Which lines in the listing below contain the word "agent"? Copy each one.

##########

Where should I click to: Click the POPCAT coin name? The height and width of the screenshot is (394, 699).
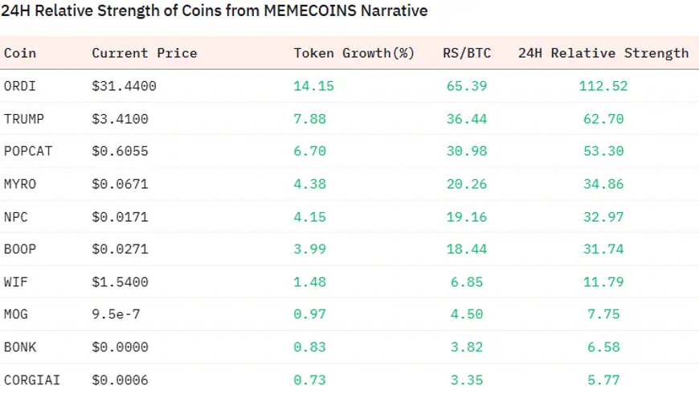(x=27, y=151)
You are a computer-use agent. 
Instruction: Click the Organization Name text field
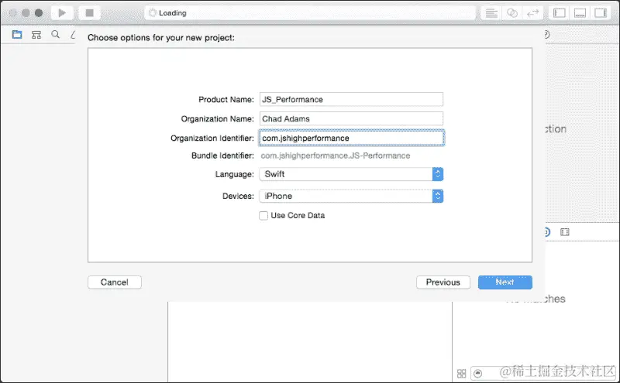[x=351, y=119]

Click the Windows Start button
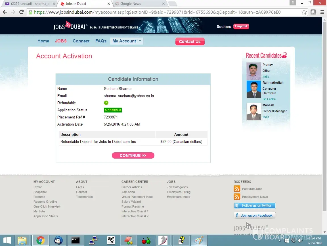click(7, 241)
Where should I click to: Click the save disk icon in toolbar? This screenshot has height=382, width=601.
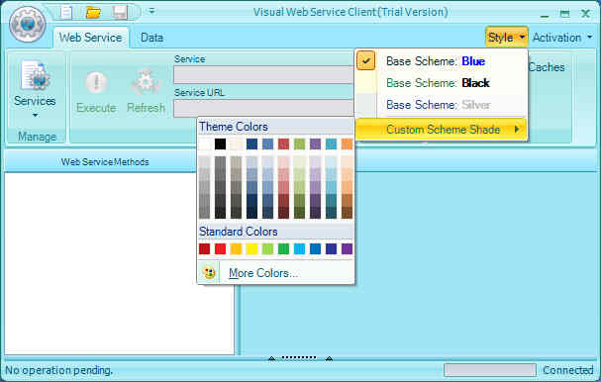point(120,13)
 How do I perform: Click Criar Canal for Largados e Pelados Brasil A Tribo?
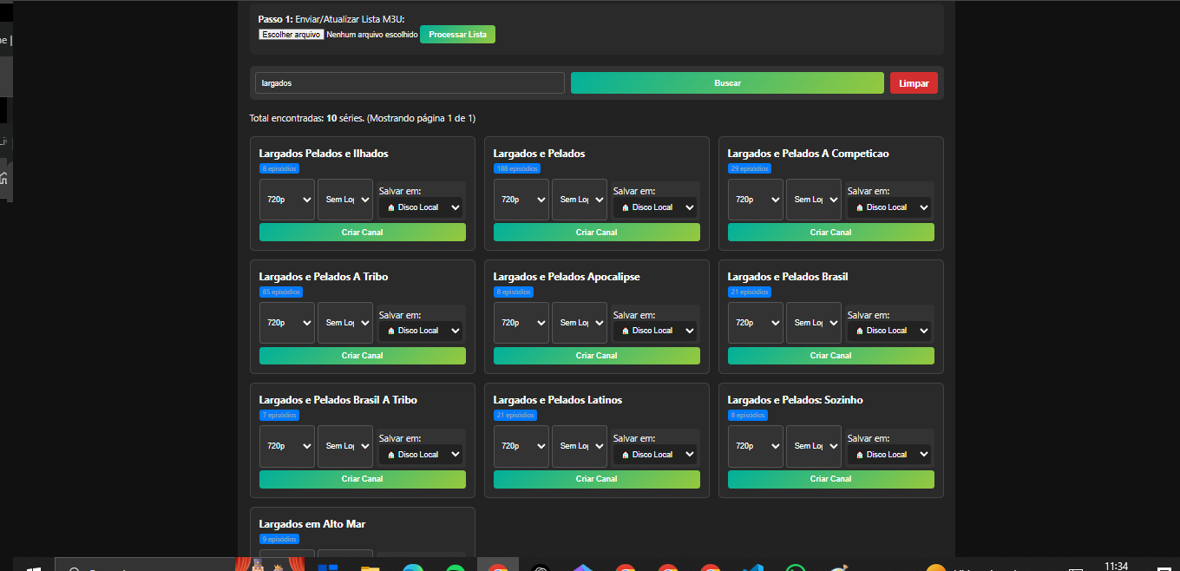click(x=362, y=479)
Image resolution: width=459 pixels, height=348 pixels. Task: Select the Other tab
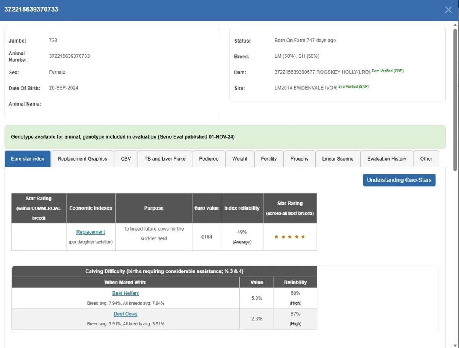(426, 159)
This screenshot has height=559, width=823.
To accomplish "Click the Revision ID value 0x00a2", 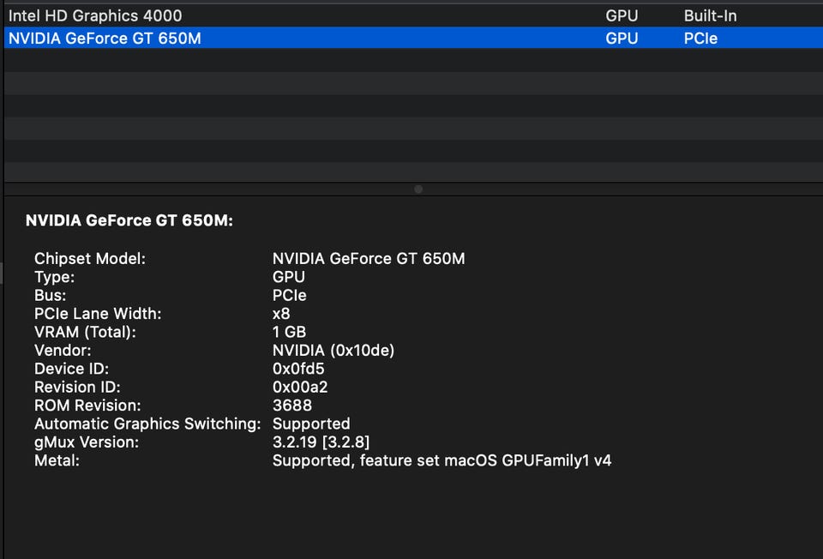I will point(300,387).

##########

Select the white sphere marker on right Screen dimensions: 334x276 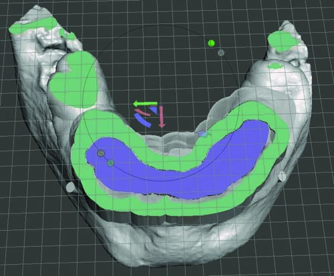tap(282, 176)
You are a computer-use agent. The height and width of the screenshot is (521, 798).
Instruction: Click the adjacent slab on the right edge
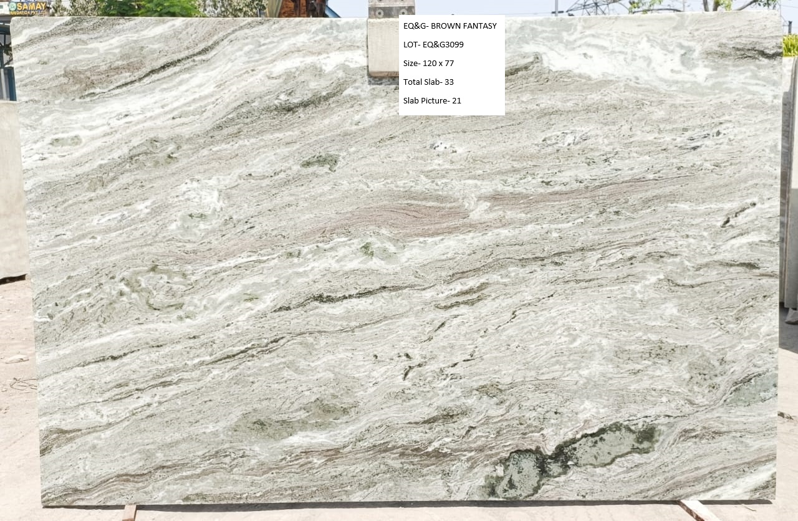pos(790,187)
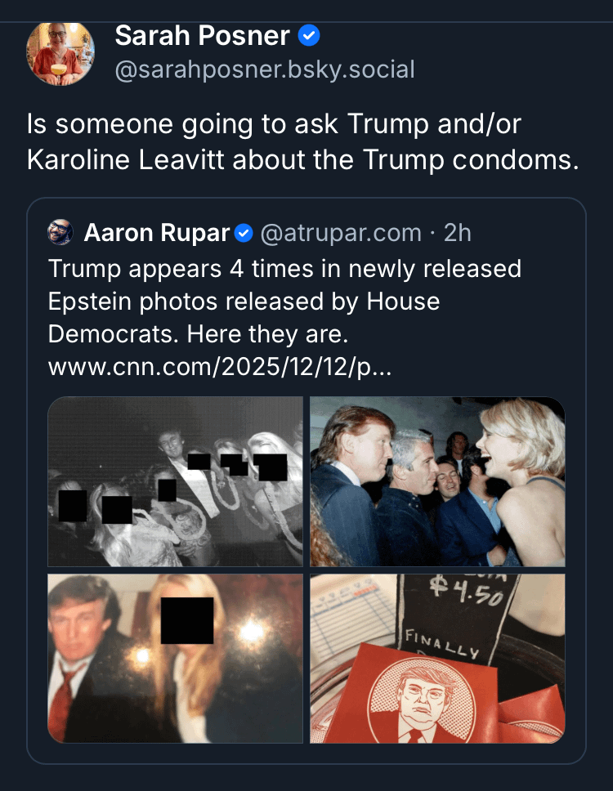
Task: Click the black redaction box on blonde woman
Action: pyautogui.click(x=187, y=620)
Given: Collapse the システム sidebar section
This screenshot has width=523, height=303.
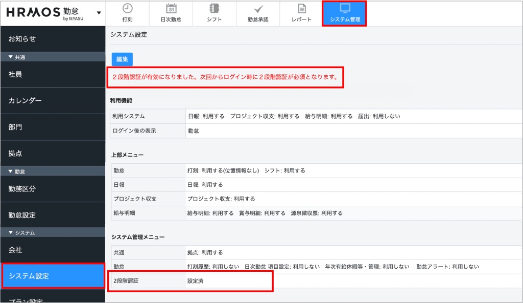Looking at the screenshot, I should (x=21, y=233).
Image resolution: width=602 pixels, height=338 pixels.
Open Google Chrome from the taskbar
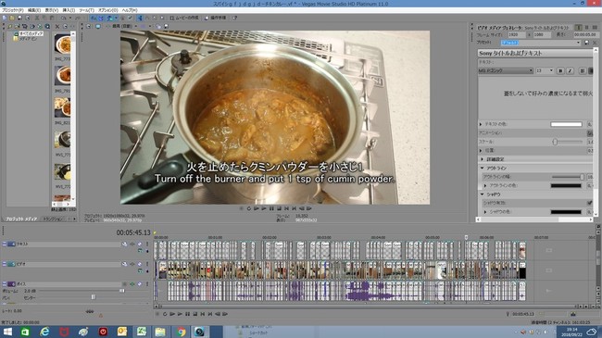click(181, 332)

##########

ANSWER TO THIS EXERCISE:
You are a computer-use agent. 
You are a computer-use agent. The height and width of the screenshot is (521, 798).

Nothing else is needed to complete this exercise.